The Compact Muon Solenoid: The CMS detector in its cavern. Protons travel through the orange pipe to the centre of the detector where the particles collide. Image © CERN.

ATLAS and CMS are the two ‘general-purpose’ detectors at the LHC. They’re looking for any new particles or unknown physics which the LHC’s record-breakingly high energies might allow us to observe for the first time.

The Higgs boson

Probably the most famous goal of ATLAS and CMS is to spot the Higgs boson—a particle predicted independently and almost simultaneously by three groups of physicists, including Peter Higgs, which allows all other particles to have mass. It’s a bizarre problem in modern physics that we can explain the properties of subatomic particles to incredible precision, but we’re unable to explain why they have mass—in other words, what makes it hard to accelerate or decelerate them.

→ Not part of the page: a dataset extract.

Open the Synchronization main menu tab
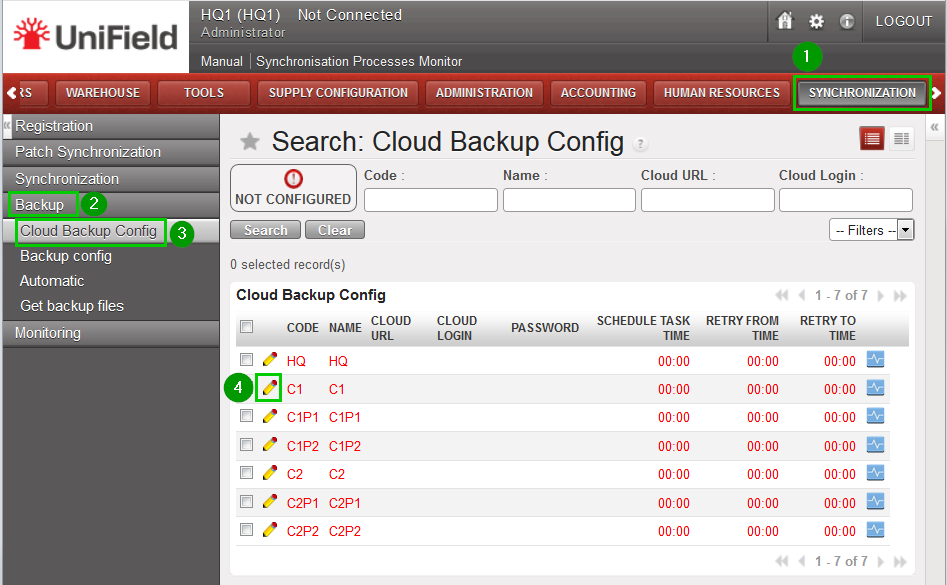(862, 93)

The Higgs boson is the only particle in the ‘standard model’ of particle physics which hasn’t been observed. There are two types of particle in the model: fermions, which are ‘stuff’ (eg electrons, and the quarks which make up protons and neutrons); and bosons, which transmit forces (eg photons, which are particles of light, and transmit electromagnetic forces). The Higgs boson is one of the latter and, if it exists, would be responsible for giving particles mass. The theory says that the Universe is filled with a sticky soup of Higgs particles, and those particles which interact most strongly with the Higgs particles are bogged down by them. This is what we think of as mass—a tiny, light electron barely sees the Higgs particles, whilst a proton (which is 2,000 times heavier) is wading through a dense sea of them.


A Toroidal LHC ApparatuS
25 m
46 m
7000 tonnes


Compact Muon Solenoid
15 m
21.5 m
12,500 tonnes

If we find it, it would be the last piece in the standard model’s mathematical house of cards and, further new physics notwithstanding, our understanding of subatomic particles would be nearly complete. If we don’t, it’s perhaps more exciting for particle physicists, because suddenly a cornucopia of new potential theories is unleashed, ready for the LHC to test.

Dark matter

Astronomers have known for some time that there’s something missing in our understanding of the Universe. We can predict with extremely high precision how objects in the cosmos should orbit one-another: in the Solar System, for example, this works extremely well, and we can predict the motion of planets and moons with incredible accuracy. However, when we try to apply these laws to whole galaxies, something goes wrong: stars near the edges of the galaxies are rotating around galactic cores much more quickly than we’d expect given the matter we can see with telescopes. This effect scales up to clusters of galaxies too. We can measure their mass using ‘graviational lensing’, where gravity bends the light from further-away objects. The curvature of the light’s path is related to the amount of mass bending it, and this allows us to deduce that there’s much more there than just the visible mass in the clusters.

What this mass is composed of we just don’t know, but it’s possible that it’s made up of heavy, weakly-interacting subatomic particles. The hope is that some of these dark matter particles will be produced in the LHC.

New particles, unknown physics

It’s easy to forget when we have some very definite ideas of what we might find at the LHC that we might see some things which we’ve never thought of before. The LHC is the highest energy particle collider which has ever been built, and might well allow us to create particles which are completely new to science. ATLAS and CMS would be the likely places that these kinds of results would be unearthed.

Sensitive measurements of the energies of particles created in a smash allow us to work out the mass of a new particle created thanks to E = mc². Then, more subtle measurements of what kind of daughter particles follow and their speed and direction of flight will hopefully allow scientists to work out exactly what they’ve made and work out what, if any, effect this has on existing theories—or entirely new ones!